Disaster Tweet Analysis Project with Natural Language Processing

Deep Learning Project

Background

Twitter has been a key communication channel in times of emergency. The smartphones allows to announce an emergency being observed in real-time. Therefore, it serves a very useful tool for the agencies interested in programatically monitoring Twitter. Some efforts include the applications developed by disaster relief organizations and news agencies.

Project 🎯

It’s not always clear whether a person’s words are actually announcing a disaster or not. The goal is to build a deep learning model that predicts which Tweets talks about real disasters and which ones do not.

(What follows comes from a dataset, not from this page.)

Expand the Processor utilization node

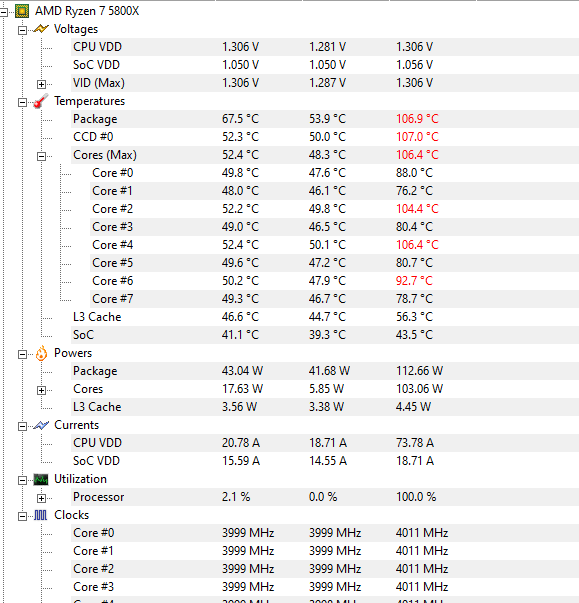click(41, 498)
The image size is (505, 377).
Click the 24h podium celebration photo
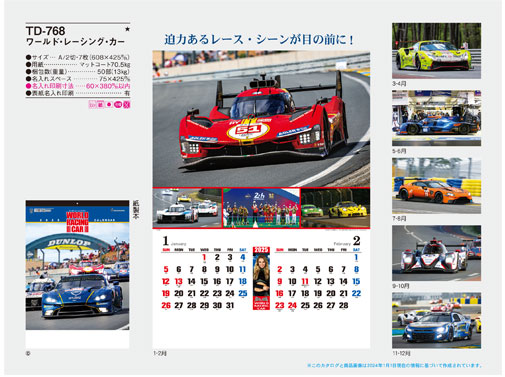261,208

This dataset was created by the company figure-eight and originally shared on their ‘Data For Everyone’s website. They hand-classified a dataset of 10,000 tweets. The dataset may contain text that may be considered as profane, vulgar, or offensive.

Pipeline

Deliverables 📬

L4_Disaster_analysis_with_Tweets_LI - a notebook explaining the procedure of training four deep learning models
models/model_final.7z - a trained deep learning model
docs/submission.csv - a submission file predicting whether a set of tweets talk about real disaster or not

Model Performances

Deep learning model performances are summarized below:

Baseline GAP1d has validation above 0.75 up to 10 epochs and then it starts to overfit on the train data.
Simple RNN model continously learns but results in important overfitting.
GRU model learns well and scores between 0.70 and 0.75 on the test data. It overfits quickly.
LSTM model learns much less than others. The rate of overfit is not much. The scores on test set are between 0.70 and 0.75.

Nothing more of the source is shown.